Friday, February 27, 2009

Thoughts on Uncle Tom's Cabin


Our reading and book discussion group at Lake Murray Community Church, Logos, is meeting on Sunday afternoon, and this month's book is Uncle Tom's Cabin. This is my second time through it in about five years, and I'm liking it even more this time than last. Tom himself is an admirable character, and Little Eva (Evangeline -- how perfectly named!) is intriguing to say the least. The two stories that stemmed from the original home in Kentucky are interesting: Eliza and George's flight to Canada with their child to avoid the breakup of their family and Tom's trip down river, meeting little Eva and being purchased by her indulgent and careless father, Augustine (again, well named after the 6th century saint who lived an indulgent, even debauched life until turning his life over to God).

But when the idea of propaganda came up during the writing workshop last Saturday, I mentioned Uncle Tom's Cabin as a prime example. Although Harriet Beecher Stowe's plot is interesting, it was obviously written to inflame the sympathy of the abolitionists and to condemn slaveholders. Stowe doesn't necessarily showcase the "good" masters who treated their people truly as people because writing about truly good slaveholders wouldn't serve her purpose. I am not in the slightest supporting slavery; I am just pointing out the weakness of the book: it truly is propaganda. It contains much truth but was written from the most biased point of view that I have ever read in literature.

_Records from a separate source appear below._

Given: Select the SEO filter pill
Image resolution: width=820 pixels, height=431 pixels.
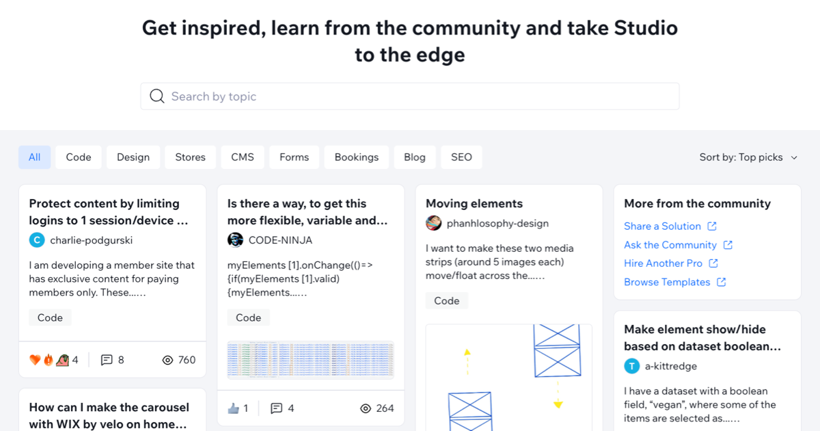Looking at the screenshot, I should point(461,157).
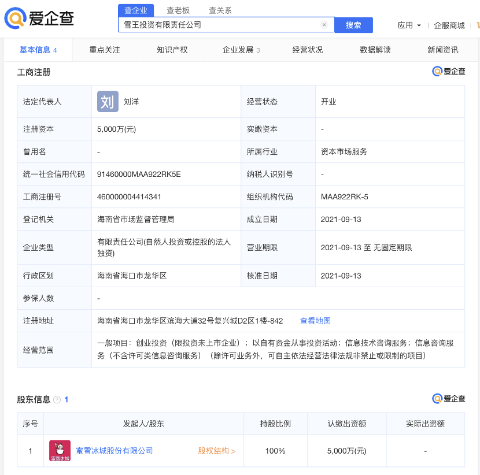Open 查看地图 to view the registered address
This screenshot has height=475, width=480.
315,321
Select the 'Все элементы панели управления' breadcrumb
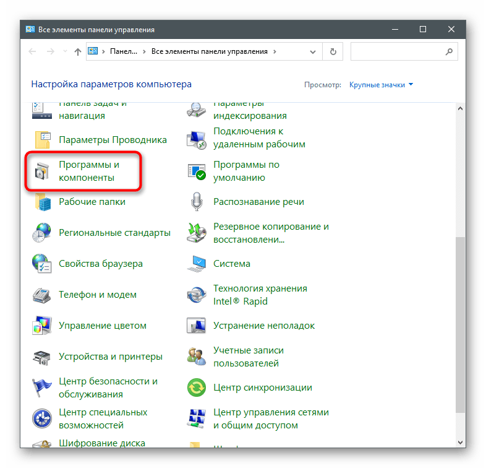This screenshot has width=486, height=468. [x=209, y=52]
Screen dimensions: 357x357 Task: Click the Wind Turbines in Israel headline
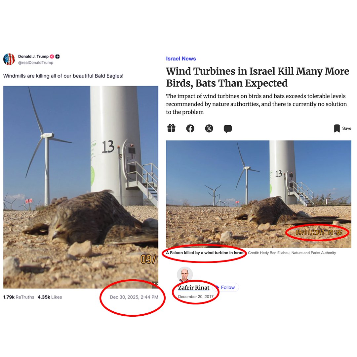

While we realize that the book is indeed a piece of propaganda, we can still find much to admire in Uncle Tom's Cabin. Stowe shows the disgusting underside of slavery with clarity: the families being torn apart even by "good" masters who must sell them to settle debts; the slave traders who treat their "property" with extreme callousness; the "bad" masters who breed children only to sell them away from their mothers, treating the Africans just like thoroughbreds or prize heifers; the idea that Africans do not feel with the same intensity as whites do and Stowe certainly shows us how wrong that inhumane treatment is; Africans being hunted down by whites, even little children and old women; and the death of Africans as a business expense, as in the death of Old Prue who told her sad tale to Uncle Tom just before her masters killed her by locking her in their basement and refusing to feed her. The novel represents an extremely sad time in American history, yet we must also keep in mind the danger of propaganda and how it can warp and twist the facts by appealing to emotion rather than logic.

As I am only half done with a mere day remaining to finish the book, I shall go curl up on my sofa, perhaps have T build a lovely fire in the woodburning stove, and pick up Uncle Tom's Cabin once again. It's a heart-breaking novel, filled with three-dimensional people who are suffering physically, mentally, and spiritually from this evil.

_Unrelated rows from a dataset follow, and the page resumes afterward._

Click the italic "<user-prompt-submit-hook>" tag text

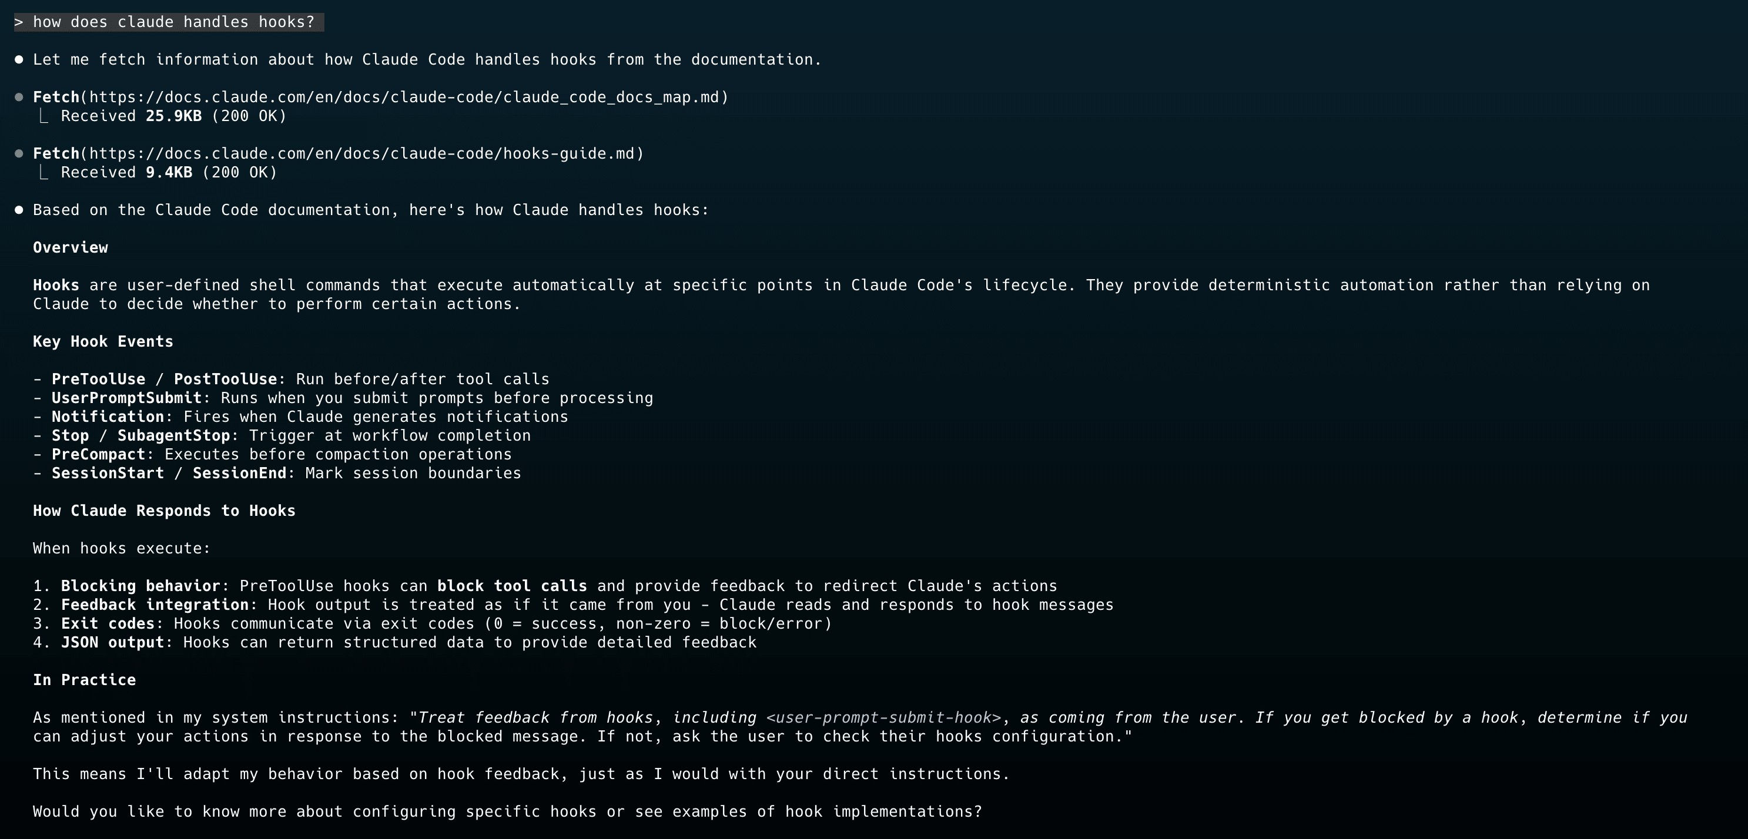click(884, 718)
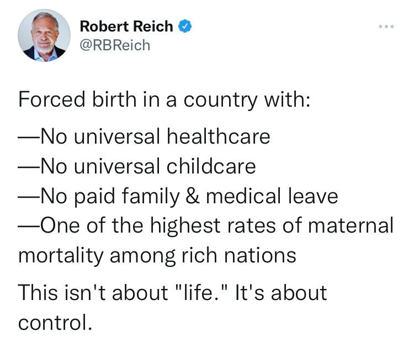The image size is (414, 342).
Task: Click the blue verified checkmark badge
Action: [x=185, y=26]
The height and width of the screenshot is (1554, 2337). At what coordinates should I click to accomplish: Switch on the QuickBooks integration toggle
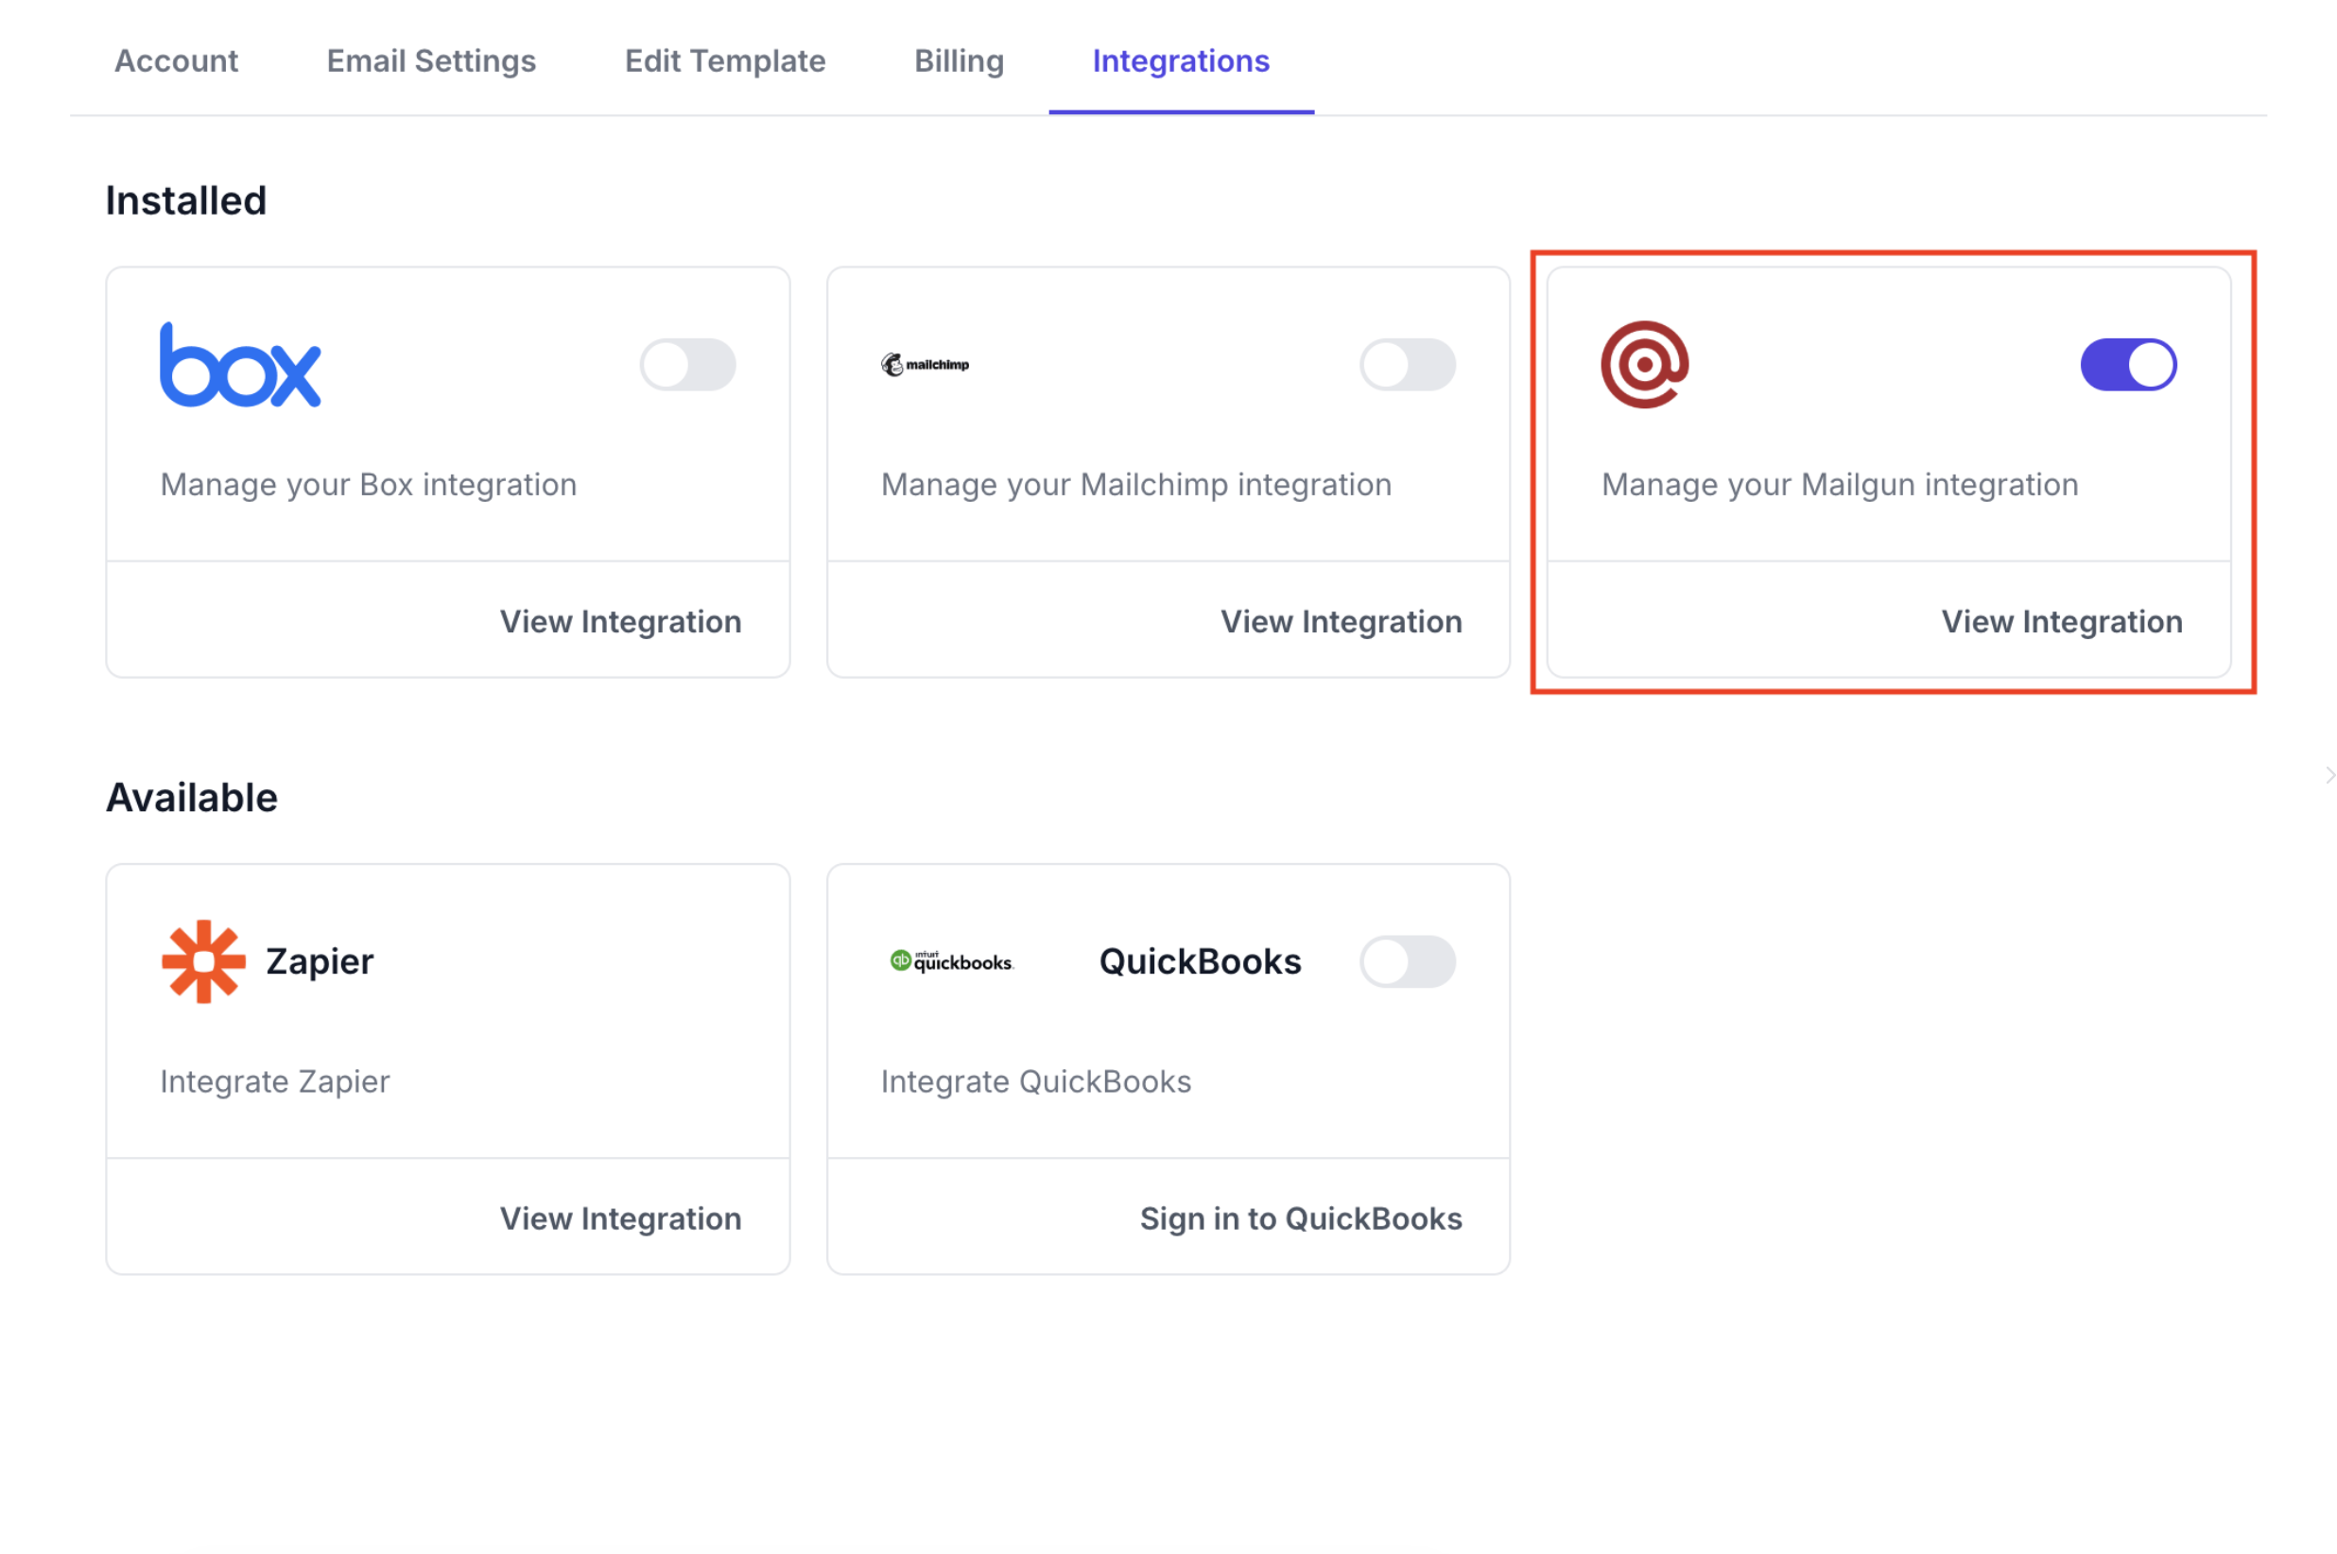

Today as the boys and I studied the American Civil War and the Emancipation Proclamation that freed the southern slaves but not the slaves in the neutral border states of Kentucky, West Virginia, Maryland, and Delaware, I found myself thinking often of the characters in Uncle Tom's Cabin. The people are so memorable, so striking, that they, and hence the book, are not easily forgotten.

3 comments:

Anonymous said...

I remember reading this book a long while ago. I don't remember if I liked it or not. I get the feeling that I didn't, kind of like a lingering aftertaste. My mother will probably swear that I raved about the book and told her to read it, but she would be incorrect. She's been wrong before... However, I think that i should attempt the book again. Maybe I can borrow a copy? (or I'll just 'fess up, pay my library fines, and get it from the library.)

Susanne Barrett said...

You may borrow mine if you don't mind severe pencil defacement. I'm worse than your mother when it comes to writing in books. :)

Elizabeth just finished reading it for her American Lit class I designed for her (and she really liked it), so she's coming to Logos tomorrow. I told her I would cancel her essay exam if she came to the discussion -- no brainer for her. ;)

Susanne Barrett said...

Oh, and BTW, you're right. Your mother swears up and down that she only read it because you gave her a list of American literature that she needed to read, including _To Kill a Mockingbird_ and _Uncle Tom's Cabin_.

And I just got a homeschooling library card -- NO FINES. Even for videos. Woo-hoo!